The issue is that as the Zone J capacity market is administered today, capacity prices based solely on the cost of new combustion turbines may lead to significant over-compensation for combined-cycle asset owners. That is, in Zone J, the capacity revenue plus energy operating margin realized by a combined-cycle asset can exceed the cost of new construction.
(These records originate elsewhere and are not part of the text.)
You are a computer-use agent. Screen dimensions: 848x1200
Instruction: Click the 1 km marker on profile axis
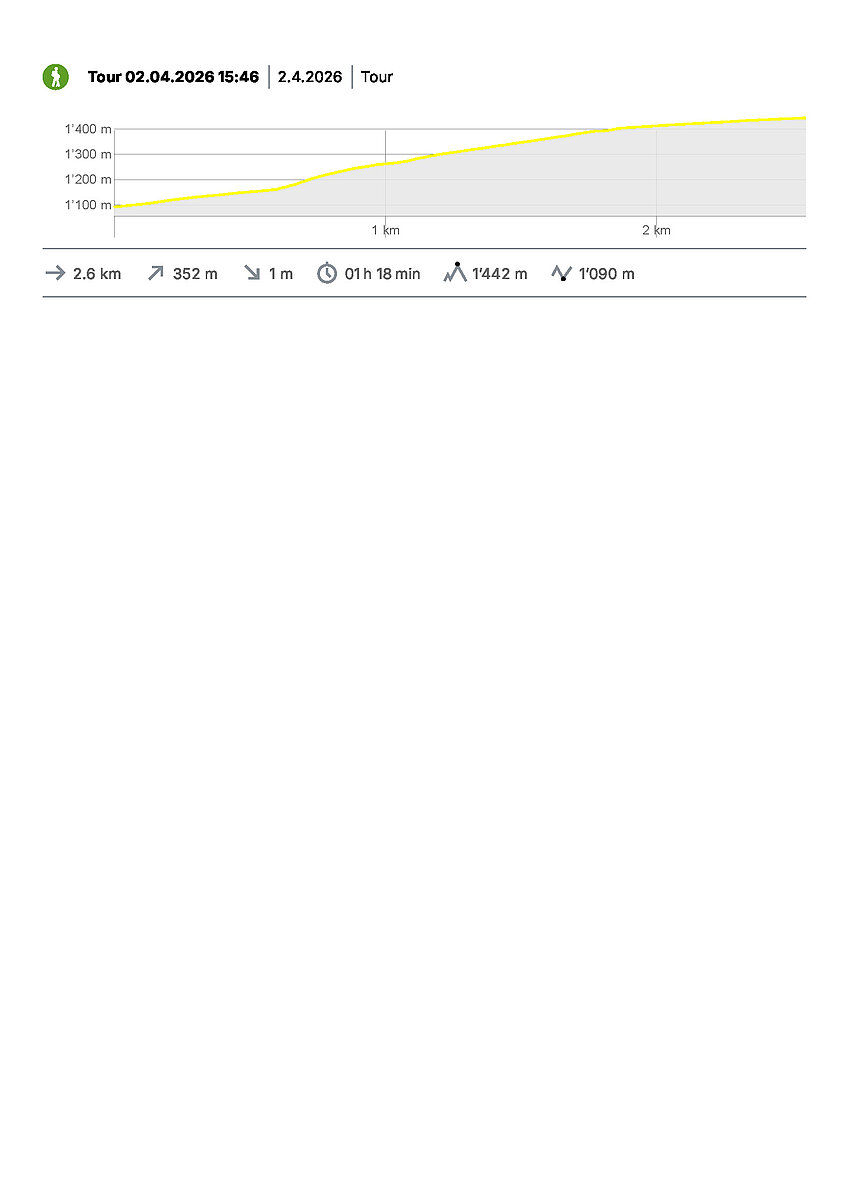[x=386, y=231]
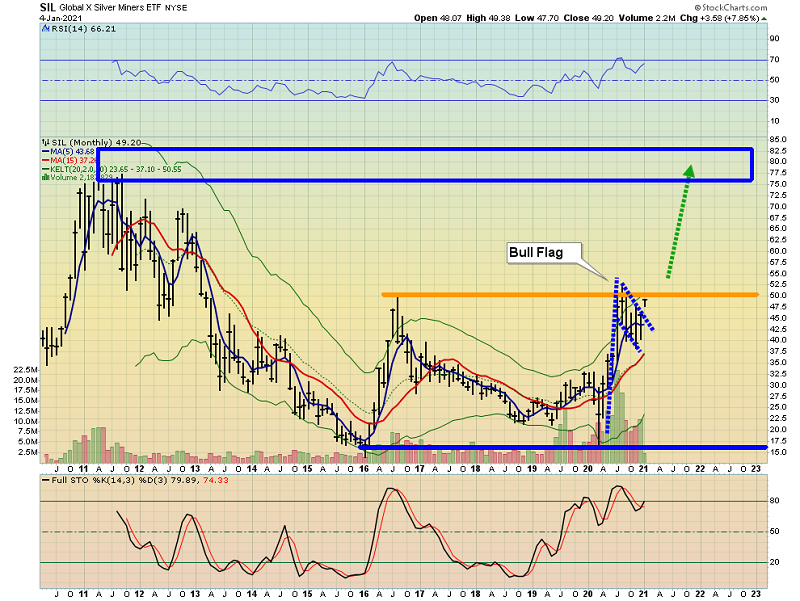The image size is (800, 601).
Task: Click the SIL (Monthly) price bar icon
Action: 45,142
If this condition persists, equity issues will be raised by retail electric customers, meaning that the Zone J capacity market will be subject to more redesign efforts as the competing interests of generation owners and retail customers clash in Albany and Washington, D.C. Investors who assume that today’s capacity market design will persist in the future run the risk of over-estimating future revenues and potentially paying “too much” for assets located in Zone J.
1. Apologies to The Drifters, George Benson, and everyone else who has recorded “On Broadway.”
2. NY-ISO capacity markets are discussed in more detail in “Capacity Markets Demystified,” Public Utilities Fortnightly, March 2008
3. See “Report on Implementation of the Installed Capacity Demand Curves,” NY-ISO, Jan. 15, 2008.
4. “New York Control Area Installed Capacity Requirements for the Period May 2008 through April 2009, Technical Study Report,” New York State Reliability Council, LLC, Installed Capacity Subcommittee, Dec. 14, 2007.
5. The combined cycle unit is assumed to have a heat rate of 7,000 Btu/kWh and a VOM of 2.00/MWh. The respective values for the combustion turbine are 10,000 and 3.50, and for the gas steam unit 15,000 and 4.00.
6. These annual operating margins are based on a dispatch analysis of historical hourly LMPs and gas prices, with no allowance for fixed costs. Revenue is only from the energy market, not capacity or ancillary services. This assumes assets are responding to prices only, with no allowance for out-of-merit order dispatch due to local reliability requirements.